ACTIVITIES:
A) According to the Hsp40 text, how many Hsp40/DnaJ family proteins did sequence analysis of the S. cerevisiae genome reveal?
B) Rewrite the stretch of the Hsp40 text from "While the mitochondrial" through "import are lethal.", changing "glycerol" to "acetate".

Hsp40/DnaJ is a family of proteins, established by bacterial DnaJ, that regulates Hsp70 chaperone activity. Hsp40s stimulate the intrinsically weak ATPase activity of Hsp70 proteins and facilitate Hsp70 interaction with polypeptide substrates. Hsp70 family members often have multiple Hsp40 partners, and these specific pairings govern Hsp70 chaperone involvement in particular processes (reviewed in 5, 6, and 7). All Hsp40s contain a highly conserved 75-amino acid J domain, which interacts with the ATPase domain of Hsp70 to stimulate ATP hydrolysis. However, there are also other conserved structural domains, and based on the presence or absence of these regions, the Hsp40 family can be divided into three subtypes: type I, type II and type III (a comprehensive overview of the structural features of the different HSP40 subtypes can be found in 7). Sequence analysis of the S. cerevisiae genome has revealed 22 proteins in the Hsp40/DnaJ family: YDJ1, XDJ1, APJ1, SIS1, DJP1, ZUO1, SWA2, JJJ1, JJJ2, JJJ3, CAJ1, CWC23, MDJ1, MDJ2, PAM18, JAC1, JID1, SCJ1, HLJ1, JEM1, SEC63, and ERJ5 (7).

About mitochondrial import

While the mitochondrial genome encodes a handful of proteins, most of the hundreds of proteins that reside in the mitochondrion are encoded by nuclear genes, translated in the cytoplasm, and imported into mitochondria via a series of complex molecular machines (see 8, 9 for review). Many of the proteins imported into mitochondria are involved in respiration, which is not an essential process: S. cerevisiae is able to carry out either fermentative growth on carbon sources such as glucose, or respiratory growth on nonfermentable carbon sources such as glycerol and ethanol. However, since maintenance of the mitochondrial compartment is essential to life, mutations that completely disrupt mitochondrial import are lethal.

SOURCE INFORMATION:
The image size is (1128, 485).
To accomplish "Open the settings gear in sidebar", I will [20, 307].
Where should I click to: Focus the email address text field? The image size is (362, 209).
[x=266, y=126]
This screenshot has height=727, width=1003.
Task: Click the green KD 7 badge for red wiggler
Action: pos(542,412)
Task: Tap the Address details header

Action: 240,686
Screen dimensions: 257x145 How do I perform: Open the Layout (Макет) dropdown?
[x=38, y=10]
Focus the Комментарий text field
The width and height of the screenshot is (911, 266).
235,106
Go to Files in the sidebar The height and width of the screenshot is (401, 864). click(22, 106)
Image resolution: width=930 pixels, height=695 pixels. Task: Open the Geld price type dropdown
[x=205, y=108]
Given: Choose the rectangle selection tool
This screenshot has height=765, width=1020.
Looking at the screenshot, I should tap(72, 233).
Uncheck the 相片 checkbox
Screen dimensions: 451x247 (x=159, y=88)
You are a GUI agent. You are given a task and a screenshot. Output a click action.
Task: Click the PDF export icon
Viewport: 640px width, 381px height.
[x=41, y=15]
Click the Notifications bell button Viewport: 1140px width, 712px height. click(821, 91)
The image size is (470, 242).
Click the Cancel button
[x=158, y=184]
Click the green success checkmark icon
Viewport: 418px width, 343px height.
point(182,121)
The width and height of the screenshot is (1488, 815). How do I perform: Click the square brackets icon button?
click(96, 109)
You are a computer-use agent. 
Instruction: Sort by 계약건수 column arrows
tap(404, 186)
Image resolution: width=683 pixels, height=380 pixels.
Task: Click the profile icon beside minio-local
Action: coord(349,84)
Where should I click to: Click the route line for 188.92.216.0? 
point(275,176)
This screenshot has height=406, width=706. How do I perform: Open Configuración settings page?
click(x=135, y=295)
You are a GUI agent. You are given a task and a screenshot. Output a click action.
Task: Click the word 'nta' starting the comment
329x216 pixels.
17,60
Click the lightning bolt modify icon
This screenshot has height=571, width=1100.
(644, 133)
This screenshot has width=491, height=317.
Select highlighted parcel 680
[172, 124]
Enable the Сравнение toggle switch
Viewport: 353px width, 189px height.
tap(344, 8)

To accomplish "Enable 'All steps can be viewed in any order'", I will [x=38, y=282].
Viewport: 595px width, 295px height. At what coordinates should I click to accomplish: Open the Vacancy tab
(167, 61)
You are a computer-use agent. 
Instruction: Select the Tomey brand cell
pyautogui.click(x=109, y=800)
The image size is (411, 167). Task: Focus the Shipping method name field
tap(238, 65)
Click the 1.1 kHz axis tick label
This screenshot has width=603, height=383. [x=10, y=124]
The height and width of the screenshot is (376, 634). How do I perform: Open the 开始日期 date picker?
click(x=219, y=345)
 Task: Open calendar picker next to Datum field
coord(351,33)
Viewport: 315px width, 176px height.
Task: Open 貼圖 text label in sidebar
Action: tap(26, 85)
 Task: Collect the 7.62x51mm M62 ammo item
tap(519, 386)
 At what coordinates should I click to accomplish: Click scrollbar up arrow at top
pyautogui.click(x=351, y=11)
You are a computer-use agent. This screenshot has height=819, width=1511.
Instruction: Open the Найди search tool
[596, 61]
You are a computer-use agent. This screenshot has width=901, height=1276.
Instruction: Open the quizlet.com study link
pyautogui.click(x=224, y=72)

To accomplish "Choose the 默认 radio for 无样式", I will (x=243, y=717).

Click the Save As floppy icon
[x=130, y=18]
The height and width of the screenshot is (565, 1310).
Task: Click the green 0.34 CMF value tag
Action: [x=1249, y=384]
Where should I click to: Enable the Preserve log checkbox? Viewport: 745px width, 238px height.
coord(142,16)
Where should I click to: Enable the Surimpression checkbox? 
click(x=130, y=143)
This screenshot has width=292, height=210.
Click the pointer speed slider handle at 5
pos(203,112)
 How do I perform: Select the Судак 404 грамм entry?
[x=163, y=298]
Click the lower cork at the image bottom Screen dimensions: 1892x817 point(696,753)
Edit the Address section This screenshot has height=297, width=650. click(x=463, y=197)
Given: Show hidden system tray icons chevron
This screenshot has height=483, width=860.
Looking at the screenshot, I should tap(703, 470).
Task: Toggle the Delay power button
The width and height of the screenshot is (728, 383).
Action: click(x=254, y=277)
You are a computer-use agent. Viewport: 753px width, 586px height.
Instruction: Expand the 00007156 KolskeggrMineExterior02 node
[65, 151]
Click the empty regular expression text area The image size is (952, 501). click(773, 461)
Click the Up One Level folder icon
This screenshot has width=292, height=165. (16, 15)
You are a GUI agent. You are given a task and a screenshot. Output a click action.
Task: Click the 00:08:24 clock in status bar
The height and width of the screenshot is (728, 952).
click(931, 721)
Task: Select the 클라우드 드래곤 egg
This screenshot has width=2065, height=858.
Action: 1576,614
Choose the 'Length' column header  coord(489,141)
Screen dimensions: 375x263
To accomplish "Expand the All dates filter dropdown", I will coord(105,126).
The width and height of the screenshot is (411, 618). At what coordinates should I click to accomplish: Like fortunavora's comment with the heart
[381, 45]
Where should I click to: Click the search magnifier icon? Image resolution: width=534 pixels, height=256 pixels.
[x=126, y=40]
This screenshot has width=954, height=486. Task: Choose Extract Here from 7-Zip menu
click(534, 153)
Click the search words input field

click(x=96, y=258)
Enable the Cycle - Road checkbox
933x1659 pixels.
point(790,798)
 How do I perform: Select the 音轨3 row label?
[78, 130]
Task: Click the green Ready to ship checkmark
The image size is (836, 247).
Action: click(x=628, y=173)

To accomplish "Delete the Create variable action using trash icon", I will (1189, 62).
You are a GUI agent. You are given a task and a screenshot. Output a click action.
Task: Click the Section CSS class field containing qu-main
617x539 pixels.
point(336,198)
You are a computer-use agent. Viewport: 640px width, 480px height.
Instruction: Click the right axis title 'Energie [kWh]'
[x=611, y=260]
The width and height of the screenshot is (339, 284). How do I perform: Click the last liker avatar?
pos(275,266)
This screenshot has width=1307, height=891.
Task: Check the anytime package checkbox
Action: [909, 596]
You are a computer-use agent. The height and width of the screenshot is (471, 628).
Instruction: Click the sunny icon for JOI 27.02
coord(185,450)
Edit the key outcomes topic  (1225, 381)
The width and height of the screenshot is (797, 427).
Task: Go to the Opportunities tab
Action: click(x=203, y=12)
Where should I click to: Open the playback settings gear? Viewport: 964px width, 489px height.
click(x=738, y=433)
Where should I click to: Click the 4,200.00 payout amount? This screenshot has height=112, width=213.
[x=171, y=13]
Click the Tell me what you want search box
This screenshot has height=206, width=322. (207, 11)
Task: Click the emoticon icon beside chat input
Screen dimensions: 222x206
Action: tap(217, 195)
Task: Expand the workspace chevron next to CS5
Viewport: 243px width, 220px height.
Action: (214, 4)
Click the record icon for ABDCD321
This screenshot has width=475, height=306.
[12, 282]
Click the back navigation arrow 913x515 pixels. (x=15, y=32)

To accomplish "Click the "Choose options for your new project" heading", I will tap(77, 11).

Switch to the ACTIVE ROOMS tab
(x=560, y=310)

ANSWERS BY TASK:
A) 22

B)
While the mitochondrial genome encodes a handful of proteins, most of the hundreds of proteins that reside in the mitochondrion are encoded by nuclear genes, translated in the cytoplasm, and imported into mitochondria via a series of complex molecular machines (see 8, 9 for review). Many of the proteins imported into mitochondria are involved in respiration, which is not an essential process: S. cerevisiae is able to carry out either fermentative growth on carbon sources such as glucose, or respiratory growth on nonfermentable carbon sources such as acetate and ethanol. However, since maintenance of the mitochondrial compartment is essential to life, mutations that completely disrupt mitochondrial import are lethal.